* _INSTRUCTIONS TO FOLLOW_:
Collect all lines containing the word "Toggle" from the data.

* _Items from a data source_:
——

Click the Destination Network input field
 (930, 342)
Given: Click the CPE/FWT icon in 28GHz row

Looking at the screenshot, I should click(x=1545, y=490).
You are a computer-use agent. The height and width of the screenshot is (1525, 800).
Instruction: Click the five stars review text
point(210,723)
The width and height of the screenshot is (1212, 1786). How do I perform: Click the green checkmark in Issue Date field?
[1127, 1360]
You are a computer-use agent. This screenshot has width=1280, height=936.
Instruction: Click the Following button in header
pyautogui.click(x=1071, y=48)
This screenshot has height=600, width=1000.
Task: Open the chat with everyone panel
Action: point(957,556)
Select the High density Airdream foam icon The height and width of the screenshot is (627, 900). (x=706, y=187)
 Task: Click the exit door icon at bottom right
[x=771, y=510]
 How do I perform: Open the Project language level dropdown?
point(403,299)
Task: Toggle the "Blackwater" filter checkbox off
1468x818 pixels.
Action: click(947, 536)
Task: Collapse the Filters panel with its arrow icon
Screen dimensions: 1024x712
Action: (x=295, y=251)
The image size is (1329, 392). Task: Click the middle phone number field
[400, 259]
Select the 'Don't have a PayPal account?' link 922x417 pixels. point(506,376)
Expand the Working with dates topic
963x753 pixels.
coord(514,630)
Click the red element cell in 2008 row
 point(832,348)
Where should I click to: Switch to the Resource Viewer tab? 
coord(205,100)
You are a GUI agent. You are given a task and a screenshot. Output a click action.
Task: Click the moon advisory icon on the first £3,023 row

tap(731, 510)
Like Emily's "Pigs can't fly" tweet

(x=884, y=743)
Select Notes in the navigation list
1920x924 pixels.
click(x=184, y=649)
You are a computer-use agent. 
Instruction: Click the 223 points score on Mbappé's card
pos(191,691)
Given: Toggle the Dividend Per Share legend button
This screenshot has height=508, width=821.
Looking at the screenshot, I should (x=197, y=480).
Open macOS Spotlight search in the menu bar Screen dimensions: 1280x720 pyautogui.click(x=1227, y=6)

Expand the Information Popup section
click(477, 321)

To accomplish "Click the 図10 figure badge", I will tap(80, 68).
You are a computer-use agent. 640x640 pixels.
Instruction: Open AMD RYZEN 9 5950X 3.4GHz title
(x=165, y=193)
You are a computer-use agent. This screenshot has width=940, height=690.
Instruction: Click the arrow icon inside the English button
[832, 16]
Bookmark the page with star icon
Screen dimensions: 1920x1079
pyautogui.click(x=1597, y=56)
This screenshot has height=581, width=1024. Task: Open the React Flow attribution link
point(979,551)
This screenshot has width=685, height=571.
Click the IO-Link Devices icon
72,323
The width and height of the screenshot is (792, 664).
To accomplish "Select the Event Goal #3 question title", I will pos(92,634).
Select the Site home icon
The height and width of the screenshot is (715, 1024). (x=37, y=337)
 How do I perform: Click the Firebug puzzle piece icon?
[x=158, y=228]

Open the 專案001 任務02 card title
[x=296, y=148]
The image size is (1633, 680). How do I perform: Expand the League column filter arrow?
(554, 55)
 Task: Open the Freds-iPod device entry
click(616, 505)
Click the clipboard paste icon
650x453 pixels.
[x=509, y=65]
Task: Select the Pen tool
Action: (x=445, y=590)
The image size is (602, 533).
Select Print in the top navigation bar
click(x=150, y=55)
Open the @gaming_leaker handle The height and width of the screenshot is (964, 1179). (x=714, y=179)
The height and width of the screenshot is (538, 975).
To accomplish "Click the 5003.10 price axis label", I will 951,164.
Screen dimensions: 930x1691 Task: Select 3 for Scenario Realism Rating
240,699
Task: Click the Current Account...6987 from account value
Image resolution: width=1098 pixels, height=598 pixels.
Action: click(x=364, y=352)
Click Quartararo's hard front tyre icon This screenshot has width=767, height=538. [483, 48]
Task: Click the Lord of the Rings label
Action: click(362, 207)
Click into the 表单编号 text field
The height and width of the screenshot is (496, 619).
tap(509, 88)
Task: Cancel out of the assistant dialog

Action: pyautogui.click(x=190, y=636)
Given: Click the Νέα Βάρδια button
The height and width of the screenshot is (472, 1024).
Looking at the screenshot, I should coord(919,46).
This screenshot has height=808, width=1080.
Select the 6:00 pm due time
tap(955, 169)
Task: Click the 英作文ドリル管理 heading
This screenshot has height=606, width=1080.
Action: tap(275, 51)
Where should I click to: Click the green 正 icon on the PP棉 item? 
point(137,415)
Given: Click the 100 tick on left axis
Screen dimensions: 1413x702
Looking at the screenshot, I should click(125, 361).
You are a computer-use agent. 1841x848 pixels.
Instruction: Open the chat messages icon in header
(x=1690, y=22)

——

* _FINISHED EXERCISE_:
Task: Toggle the "Blackwater" filter checkbox off
Given: Toggle the Dividend Per Share legend button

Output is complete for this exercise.